- Origin: Chicago, Illinois
- Genres: Celtic, folk, Christian,
- Years active: 1984–present
- Labels: Grrr
- Members: Tony Krogh Mark Hall Jennifer Ingerson Hilde Bialach Eric Clayton
- Past members: Mike Baznik Patrick Peterson
- Website: grrrrecords.com/crossing

= The Crossing (band) =

The Crossing are an American traditional Celtic music band from Chicago, Illinois. Formed in 1984, they have released seven studio albums, Look Both Ways (1988), Rise and Go (1990), Dancing at the Crossroads (1993), Dochas: Hope (1996), The Court of a King: A Celtic Christmas Celebration (1998), Standing Stones (2002), and Baile (Home) (2010). They released these albums with Grrr Records.

==Background==
The Crossing formed in Chicago, Illinois, in 1984 by front man Tony Krogh. Originally a bluegrass band, after some member changes in 1985 they switched to traditional Celtic. Tony teamed up with Pat Peterson and together wrote most of the music and lyrics. Fiddle player Jennifer Ingerson, flute player Mark Hall, and guitarist Mike Baznik rounded out the ensemble, with each member adding creative input and vocal harmonies. They put out their first album Look Both Ways in 1988. In 1989 they asked cellist  Hilde Bialach to join, and the group would remain unchanged for 10 years.

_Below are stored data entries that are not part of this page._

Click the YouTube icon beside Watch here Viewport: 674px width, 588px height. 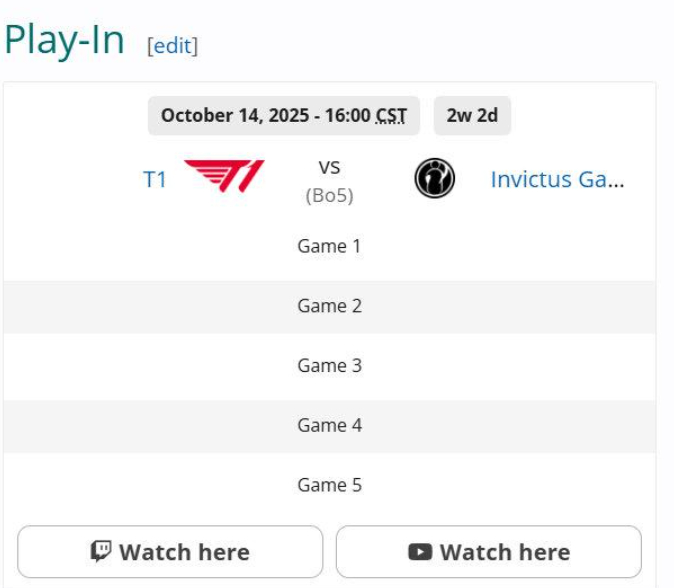tap(420, 552)
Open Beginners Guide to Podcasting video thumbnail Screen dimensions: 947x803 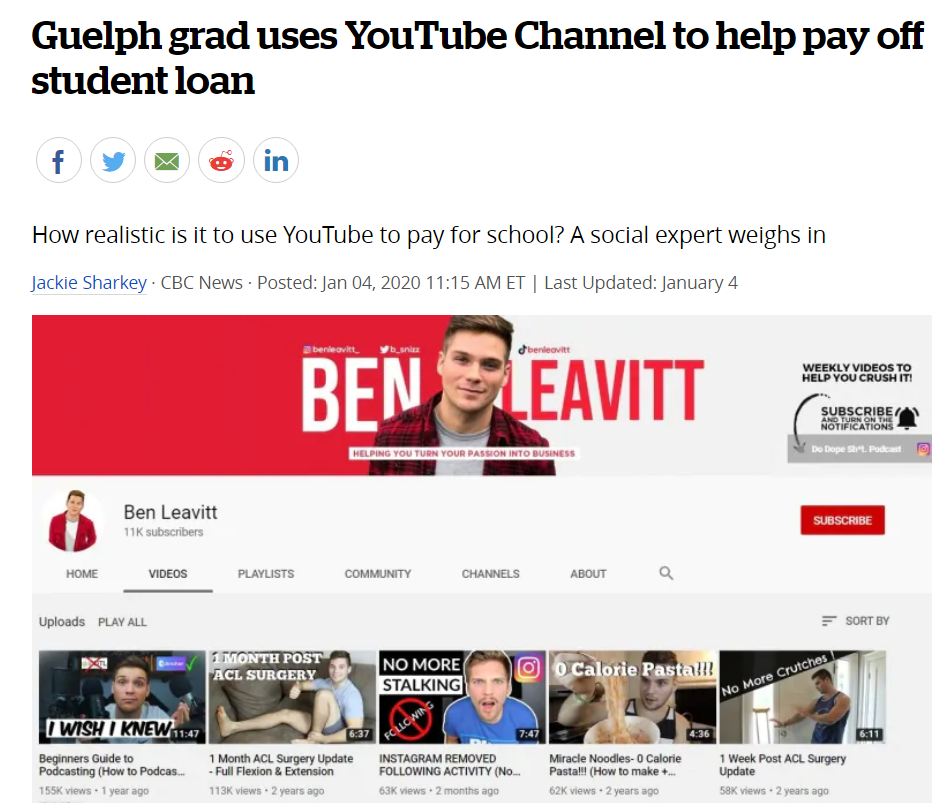pos(122,697)
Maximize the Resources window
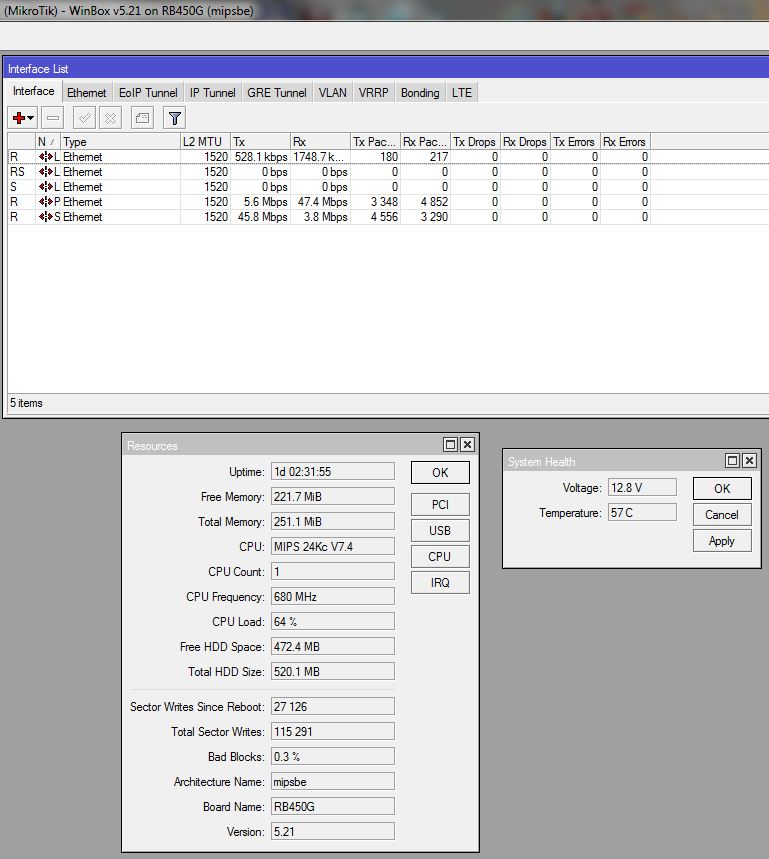Viewport: 769px width, 859px height. 451,445
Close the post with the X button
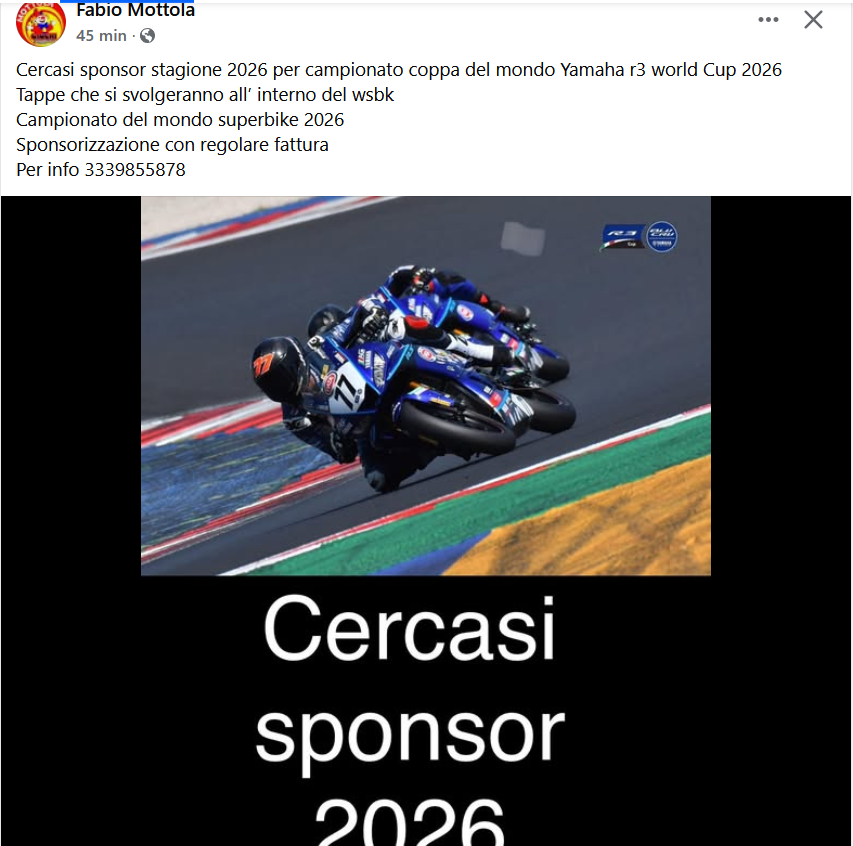 click(813, 20)
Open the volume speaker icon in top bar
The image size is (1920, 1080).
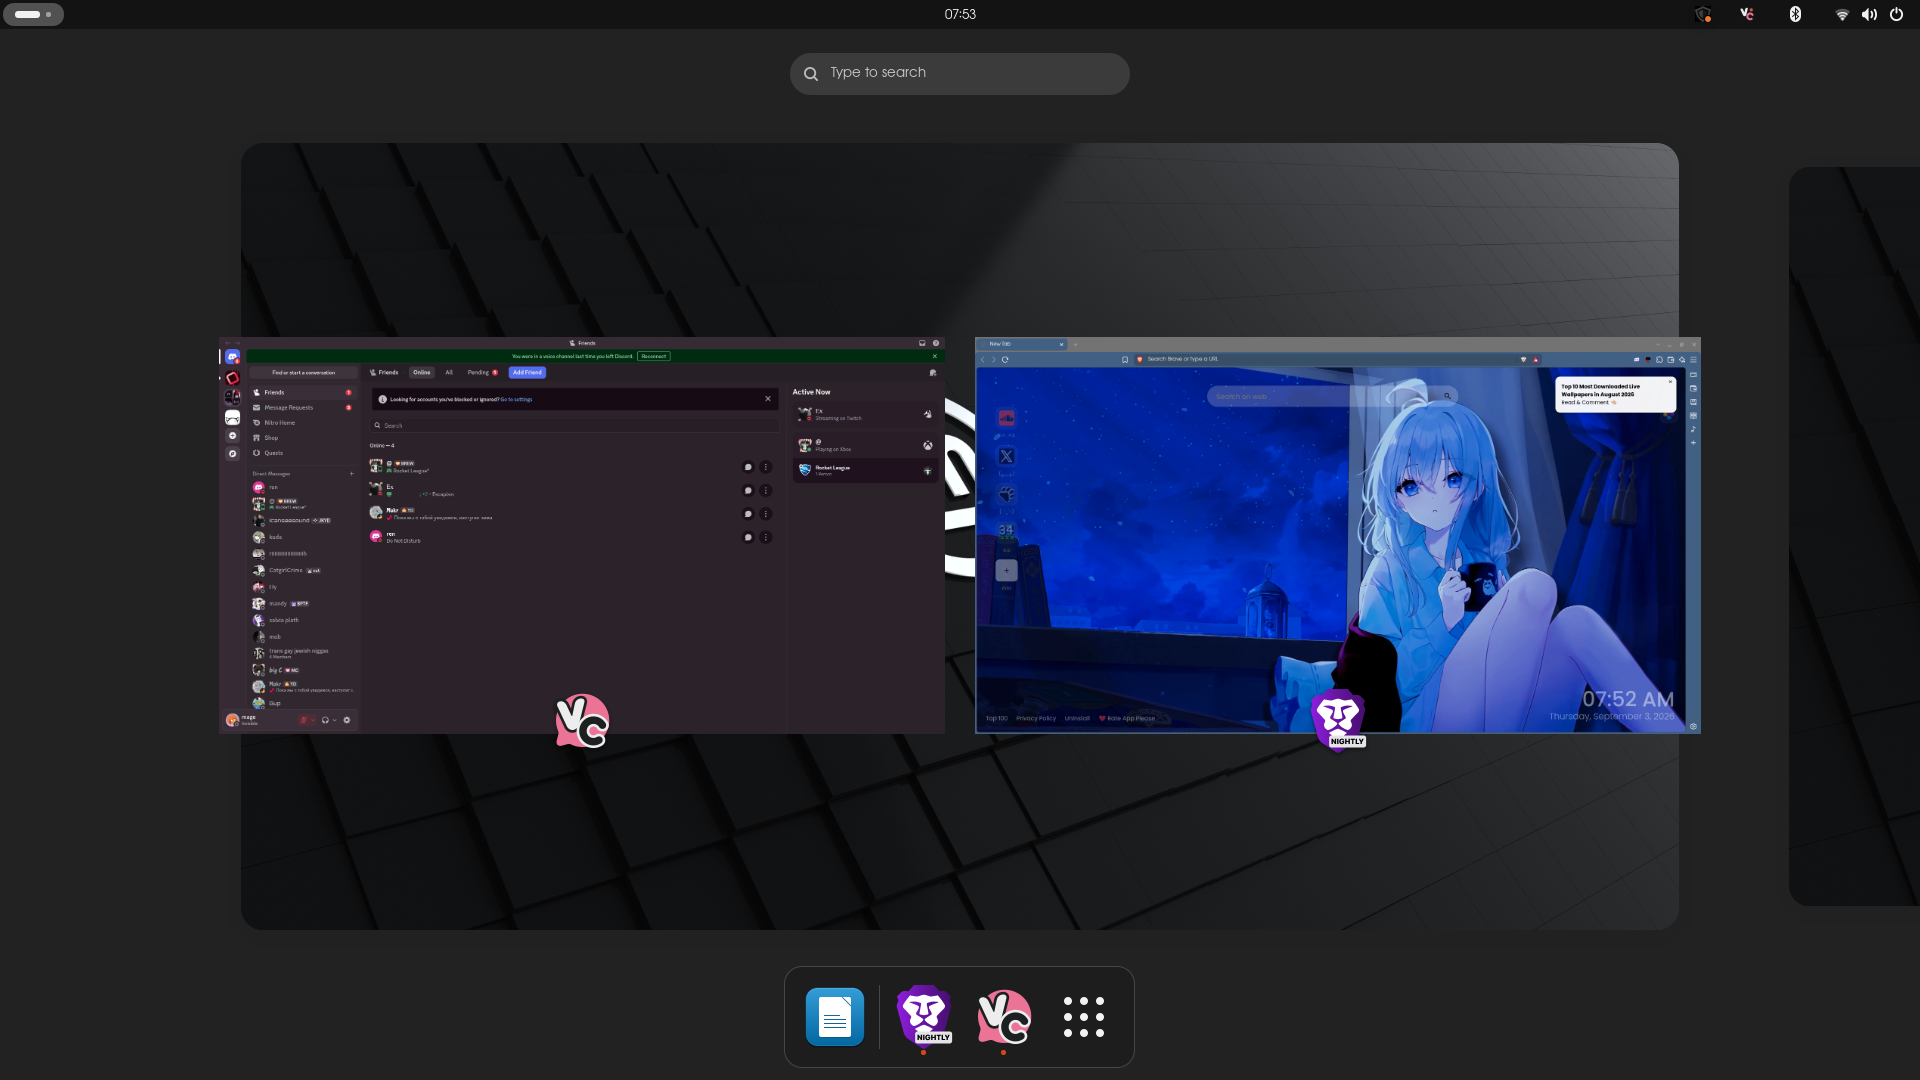pos(1869,14)

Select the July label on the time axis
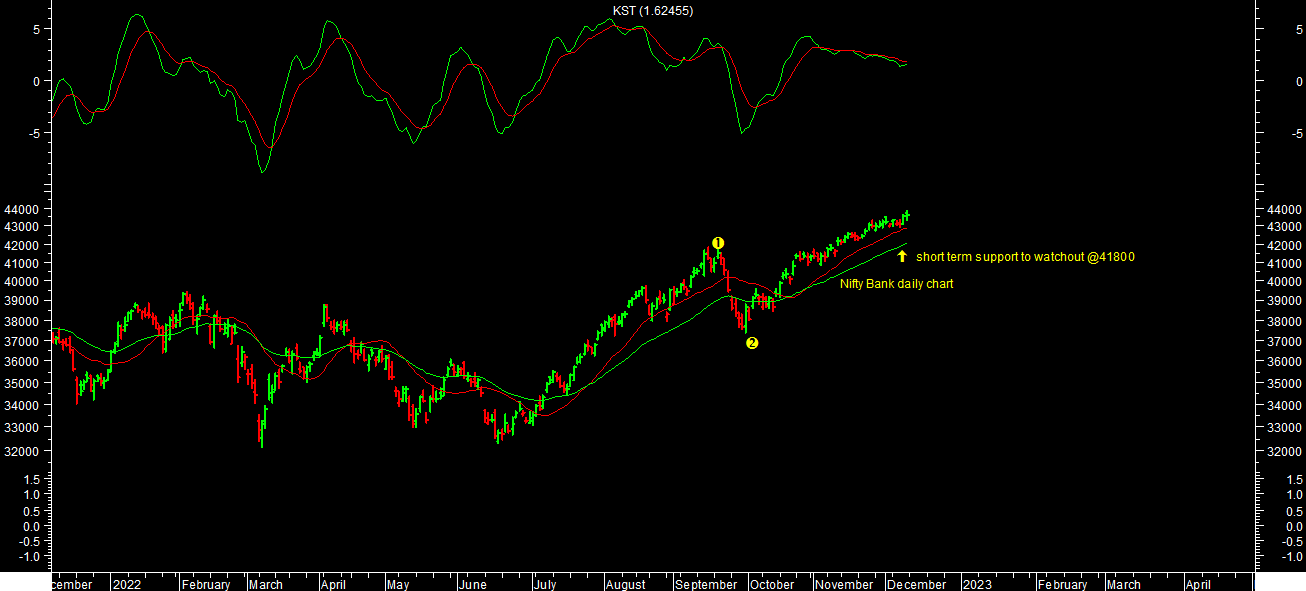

Albums with this lineup include

1990 - Rise and Go, which would be paired as a double album with Look Both Ways in 1998.

1993 - Dancing at the Crossroads.

1996 - Dochas (Hope)

1998 - In The Court of a King.A Celtic Christmas Celebration

In 1999, Pat Peterson left the band amicably to pursue other interests. Since Pat was the main player of  bodhran and bones, the band had to decide whether or not to find a replacement, and opted to have Baznik and Hall learn how to play bodhran. Hall also learned bones. They played their last show with Peterson at Cornerstone Festival 1999. They continued as a five-member band  for another three years and released Standing Stones in 2002.

In February 2002 Baznik announced he was leaving the band but committed to finishing the album, which was released in July. They played their final show with Baznik at Cornerstone Festival 2002.

They asked Eric Clayton to join in Fall 2002. Clayton played guitar and was familiar with percussion,  but was unfamiliar with the Celtic style, and had to learn bouzouki and bodhran, while also learning the lyricsk of the Standing Stones album so they could tour. They eventually released Baile (Home) in 2010, and are working on their eighth album as of fall 2019.

Current members:

Tony Krogh - founder, front man,  lead and background vocals, Highland Pipes, Uilleann pipes, small pipes, guitar, bouzouki, bodhran, whistles, banjo, mandolin, didgeridoo

Jennifer Ingerson - Fiddle, vocals

Mark Hall - Flute, whistles, harp, bodhran, bones, lap dulcimer, vocals.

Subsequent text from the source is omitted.